In the US, the episode was aired as the second episode of the fourth series of Jeeves and Wooster. It aired on 15 January 1995 on Masterpiece Theatre. The episode "Aunt Dahlia, Cornelia and Madeline" was aired as the fourth episode of the second series instead.

== Background ==
Adapted from Thank You, Jeeves.

==Cast==
- Jeeves – Stephen Fry
- Bertie Wooster – Hugh Laurie
- "Chuffy", Lord Chuffnell – Matthew Solon
- Pauline Stoker – Sharon Holm
- J. Washburn Stoker – Manning Redwood
- Brinkley – Fred Evans
- Myrtle Pongleton – Fidelis Morgan
- Seabury Pongleton – Edward Holmes
- Sgt. Voules – Dave Atkins
- Dobson – William Waghorn

==Plot==
Bertie's insistence on playing the trombone drives Jeeves to give notice. Bertie hires a less satisfactory valet, Brinkley. Bertie's friend, Lord Chuffnell or "Chuffy", quickly snaps Jeeves up.

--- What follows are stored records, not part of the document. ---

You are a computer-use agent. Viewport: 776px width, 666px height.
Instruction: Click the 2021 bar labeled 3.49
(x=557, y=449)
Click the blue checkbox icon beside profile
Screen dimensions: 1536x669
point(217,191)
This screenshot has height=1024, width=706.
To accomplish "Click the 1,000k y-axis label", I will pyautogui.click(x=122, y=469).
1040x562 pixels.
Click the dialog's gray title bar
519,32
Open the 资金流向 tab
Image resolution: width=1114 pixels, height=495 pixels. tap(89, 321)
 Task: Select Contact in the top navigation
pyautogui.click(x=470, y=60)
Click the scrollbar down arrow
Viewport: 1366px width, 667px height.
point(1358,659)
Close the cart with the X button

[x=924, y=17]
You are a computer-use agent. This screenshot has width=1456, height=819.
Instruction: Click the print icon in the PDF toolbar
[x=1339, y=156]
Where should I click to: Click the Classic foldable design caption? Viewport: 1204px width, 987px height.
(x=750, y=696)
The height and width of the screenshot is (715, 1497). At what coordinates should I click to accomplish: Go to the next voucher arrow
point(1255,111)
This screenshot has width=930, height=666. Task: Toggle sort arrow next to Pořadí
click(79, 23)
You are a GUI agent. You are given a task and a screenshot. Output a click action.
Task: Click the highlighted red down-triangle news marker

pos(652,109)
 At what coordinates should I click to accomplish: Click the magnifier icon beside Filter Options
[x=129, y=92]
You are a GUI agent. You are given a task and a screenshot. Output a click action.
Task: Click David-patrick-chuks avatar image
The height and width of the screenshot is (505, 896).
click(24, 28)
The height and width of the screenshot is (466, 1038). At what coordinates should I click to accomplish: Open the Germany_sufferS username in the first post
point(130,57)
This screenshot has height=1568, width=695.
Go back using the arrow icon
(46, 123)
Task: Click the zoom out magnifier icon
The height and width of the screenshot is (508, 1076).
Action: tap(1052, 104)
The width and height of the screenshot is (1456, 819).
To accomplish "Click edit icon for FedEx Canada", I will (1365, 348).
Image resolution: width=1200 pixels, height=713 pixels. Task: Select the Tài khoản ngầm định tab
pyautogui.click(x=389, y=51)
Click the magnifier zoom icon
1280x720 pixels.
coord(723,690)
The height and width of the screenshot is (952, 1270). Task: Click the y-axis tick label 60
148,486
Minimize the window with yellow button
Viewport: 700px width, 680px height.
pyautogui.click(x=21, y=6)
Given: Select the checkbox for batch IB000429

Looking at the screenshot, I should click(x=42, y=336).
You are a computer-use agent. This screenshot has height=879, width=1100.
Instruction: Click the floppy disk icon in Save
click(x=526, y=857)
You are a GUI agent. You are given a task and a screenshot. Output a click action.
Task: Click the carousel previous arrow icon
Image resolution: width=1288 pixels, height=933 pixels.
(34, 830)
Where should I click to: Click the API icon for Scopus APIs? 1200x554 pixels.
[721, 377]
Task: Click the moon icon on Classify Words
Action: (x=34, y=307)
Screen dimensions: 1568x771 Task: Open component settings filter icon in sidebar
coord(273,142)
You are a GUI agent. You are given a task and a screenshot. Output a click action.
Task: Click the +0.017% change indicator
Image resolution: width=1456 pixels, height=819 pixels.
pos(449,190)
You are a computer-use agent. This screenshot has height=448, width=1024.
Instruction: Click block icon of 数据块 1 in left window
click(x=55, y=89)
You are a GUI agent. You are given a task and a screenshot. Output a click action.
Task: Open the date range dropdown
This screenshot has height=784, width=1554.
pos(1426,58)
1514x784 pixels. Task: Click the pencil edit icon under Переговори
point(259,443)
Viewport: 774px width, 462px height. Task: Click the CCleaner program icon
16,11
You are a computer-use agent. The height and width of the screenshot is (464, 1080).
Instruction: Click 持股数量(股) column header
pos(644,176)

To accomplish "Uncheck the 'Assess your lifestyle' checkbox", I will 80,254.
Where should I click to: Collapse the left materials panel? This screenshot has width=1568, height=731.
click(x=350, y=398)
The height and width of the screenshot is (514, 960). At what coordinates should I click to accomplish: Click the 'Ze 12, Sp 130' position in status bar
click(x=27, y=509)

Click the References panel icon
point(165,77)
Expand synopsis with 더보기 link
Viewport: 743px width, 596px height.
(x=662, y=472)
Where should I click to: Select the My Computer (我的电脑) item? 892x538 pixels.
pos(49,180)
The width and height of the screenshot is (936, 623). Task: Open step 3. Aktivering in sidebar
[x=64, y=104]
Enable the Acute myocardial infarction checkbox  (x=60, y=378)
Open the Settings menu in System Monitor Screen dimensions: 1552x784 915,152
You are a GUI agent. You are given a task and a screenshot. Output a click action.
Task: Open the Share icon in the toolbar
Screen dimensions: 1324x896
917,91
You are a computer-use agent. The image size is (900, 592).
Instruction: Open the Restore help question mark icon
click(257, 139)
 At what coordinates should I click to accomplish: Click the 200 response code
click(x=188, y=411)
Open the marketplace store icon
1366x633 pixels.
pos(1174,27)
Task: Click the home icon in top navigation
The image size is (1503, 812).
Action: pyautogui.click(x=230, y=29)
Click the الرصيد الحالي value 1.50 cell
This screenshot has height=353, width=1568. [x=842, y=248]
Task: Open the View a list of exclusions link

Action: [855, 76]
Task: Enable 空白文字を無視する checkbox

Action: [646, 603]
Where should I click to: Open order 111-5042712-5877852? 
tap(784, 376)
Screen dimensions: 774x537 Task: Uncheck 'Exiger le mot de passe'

Bertie rents a country cottage from Chuffy in Chuffy's family-owned village of Chufnell Regis in Devon, and practices his trombone. Chuffy is intent on selling Chuffnell Hall to J. Washburn Stoker, so that he can afford to marry Stoker's daughter Pauline. He discovers, to his concern, that Pauline was once engaged to Bertie—and that Washburn wants Bertie to stay away from his daughter.

Jeeves produces a plan to get Pauline and Chuffy together that results in the burning down of Bertie's cottage. Sympathetic to Bertie, however, Jeeves resumes working for him at the end of the episode.

The seaside part of the Chufnell Regis village scenes (beach, jetty, steep hillside cottages) were filmed in Clovelly, Devon. The thatched cottage village scenes were filmed elsewhere. Chuffnell Hall scenes were filmed at Wrotham Park in Hertfordshire.